General rule of thumb – Without understanding more detailed aspects of VAT and varying rates, the simple rule is you can only claim if the supplier is VAT Registered (based on the invoice). If you are unsure or cannot see VAT details on the paperwork, then assume no.
There are some other common rules which will occur regularly:
- Travel is Zero rated – This will apply to anything from Transport for London (TFL), flights or public transport
- PAYE, salaries, Corporation Tax are all outside of the scope
- Client Entertainment – Any costs directly linked to the hosting or entertainment of clients are zero rated. This would relate to meals, drinks, tickets or any corporate hospitality. Events for marketing purposes, e.g. exhibitions or client briefings are not classed as client entertainment.

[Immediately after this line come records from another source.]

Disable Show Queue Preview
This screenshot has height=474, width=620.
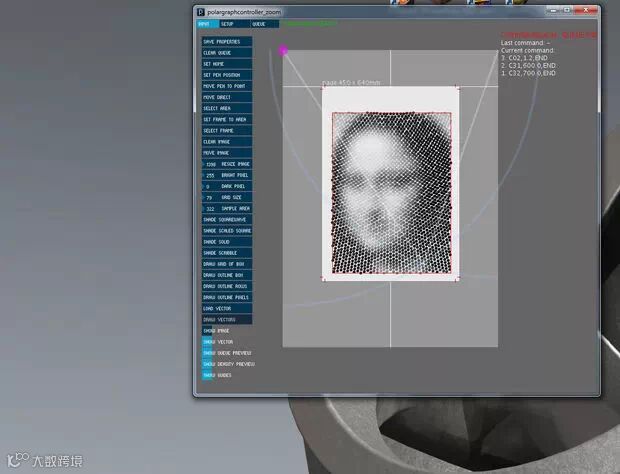click(x=227, y=353)
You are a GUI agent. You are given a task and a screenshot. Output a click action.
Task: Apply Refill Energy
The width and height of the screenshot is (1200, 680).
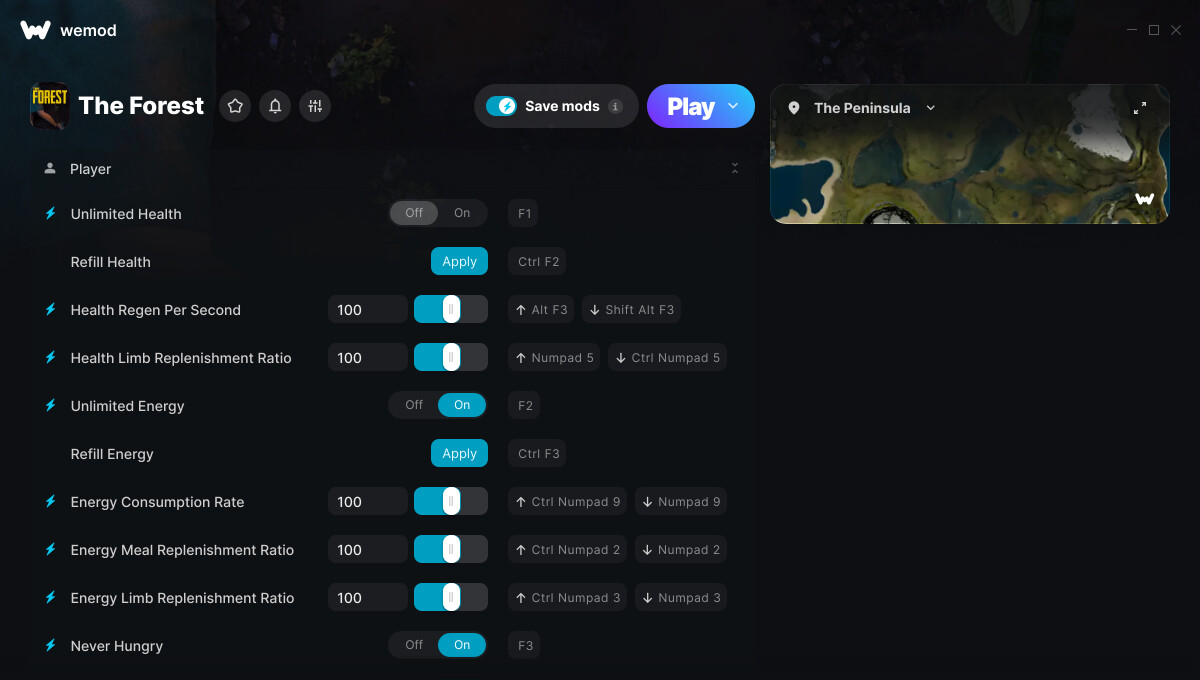coord(459,453)
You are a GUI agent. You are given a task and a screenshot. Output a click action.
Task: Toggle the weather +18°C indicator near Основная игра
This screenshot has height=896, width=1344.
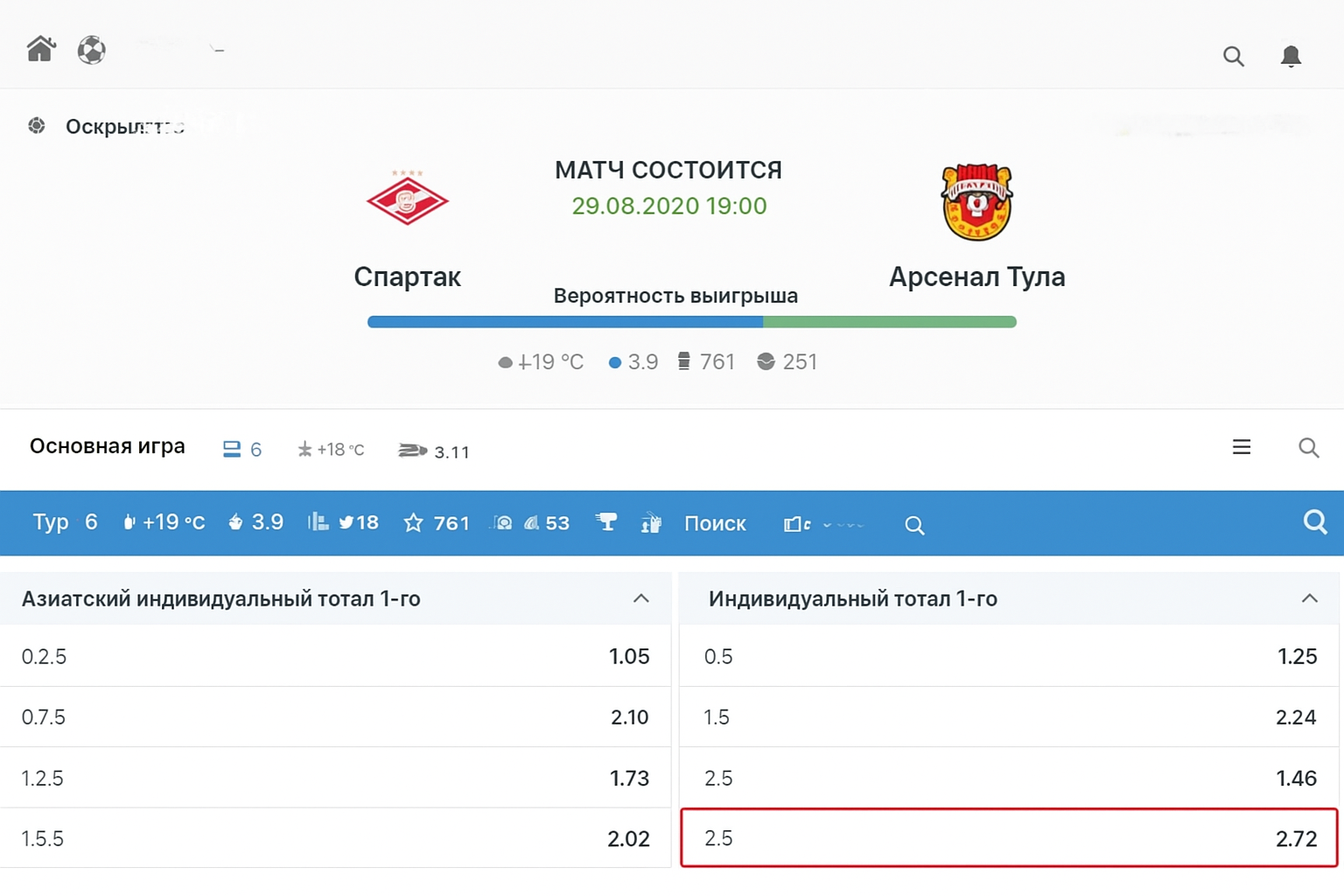(331, 449)
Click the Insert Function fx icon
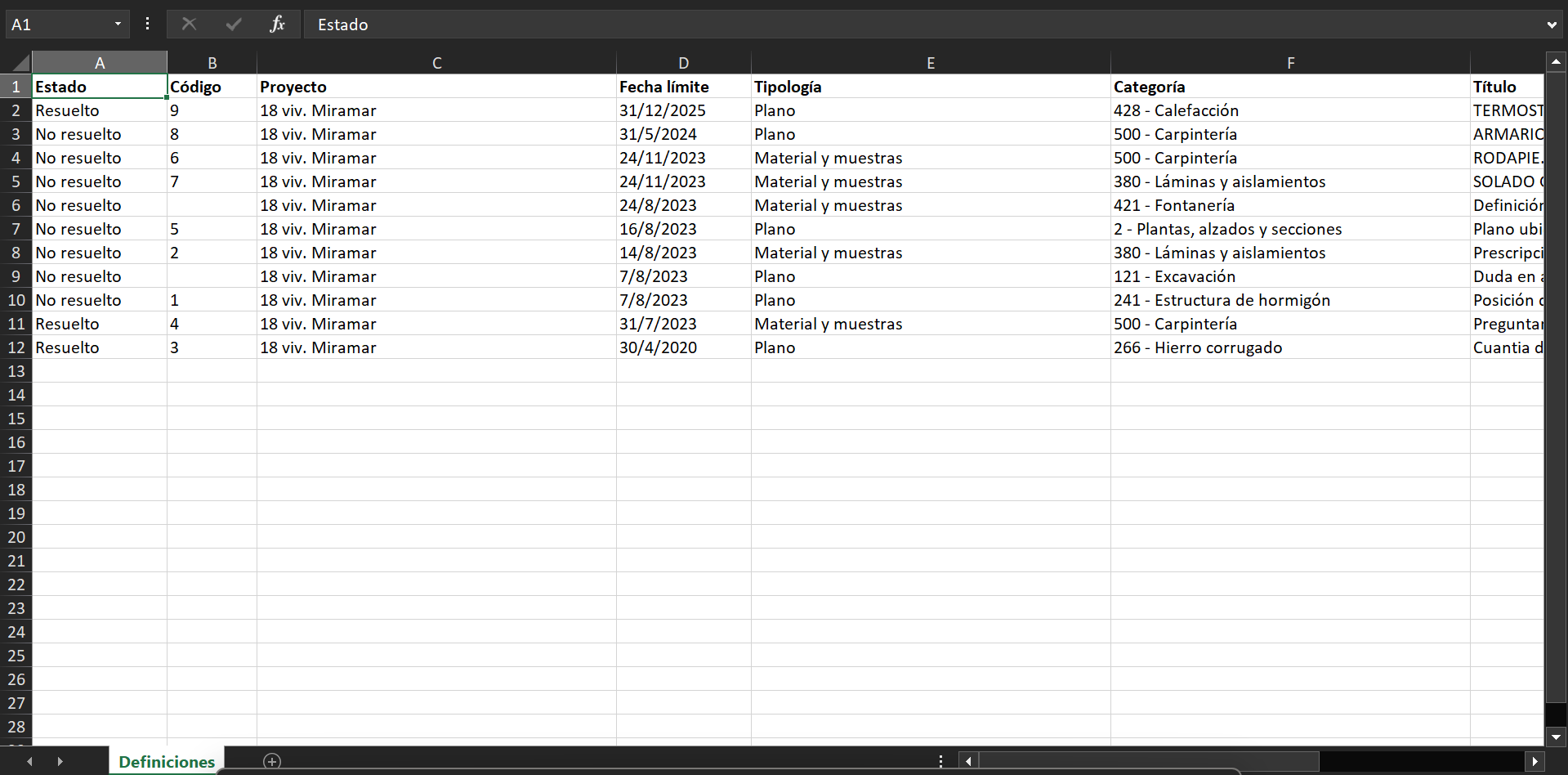The width and height of the screenshot is (1568, 775). [277, 25]
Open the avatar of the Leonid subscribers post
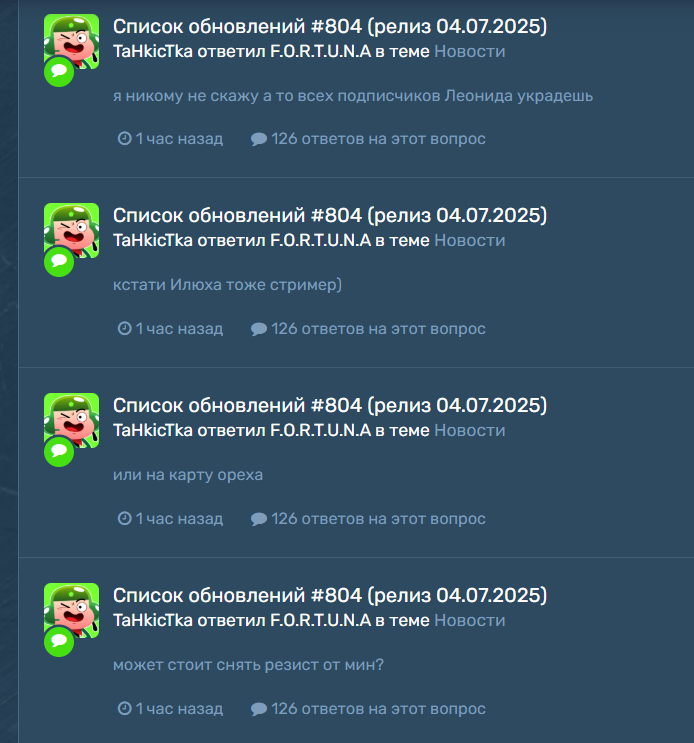The width and height of the screenshot is (694, 743). (x=72, y=41)
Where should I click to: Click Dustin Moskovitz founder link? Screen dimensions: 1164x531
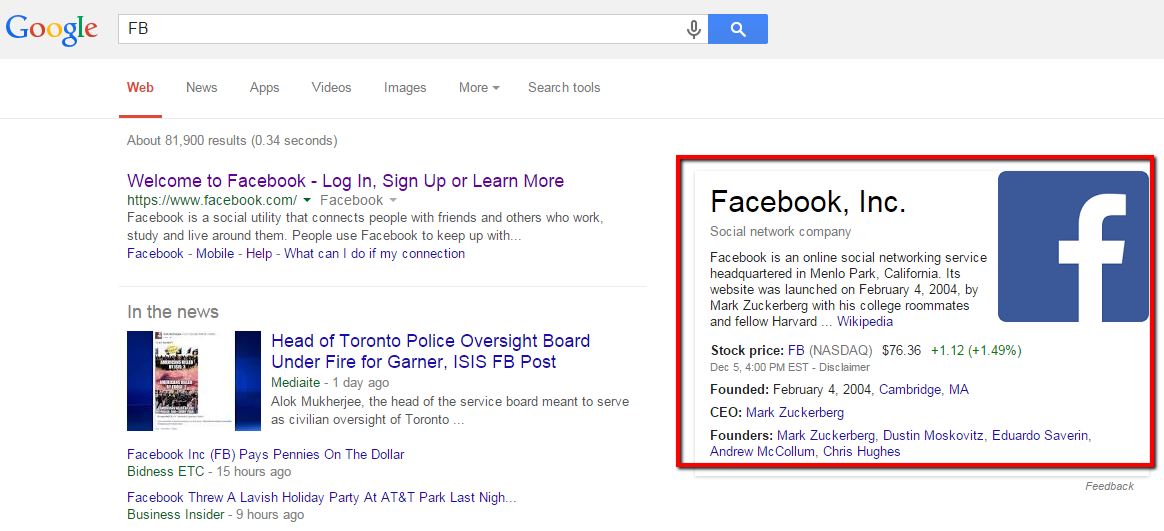coord(933,436)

- Company car costs – If you are thinking of leasing a company car via a business lease to save the VAT then you can only claim 50% of the VAT on the lease costs if the car is going to be available for private use too. You can however, put maintenance costs, cleaning, road fund licence and insurance through as legitimate expenses against a company car and claim (where applicable) on these expenses.
- Personal or private purchases cannot be claimed via the business. This may sound obvious, but a number people will assume they can purchase goods via their business instead of taking drawings and in a bid to offset the VAT
If you’re not sure, it’s best not to claim or seek advice before trying to claim. The worst thing to do is claim for something that is not allowed and risk a rigorous inspection down the line!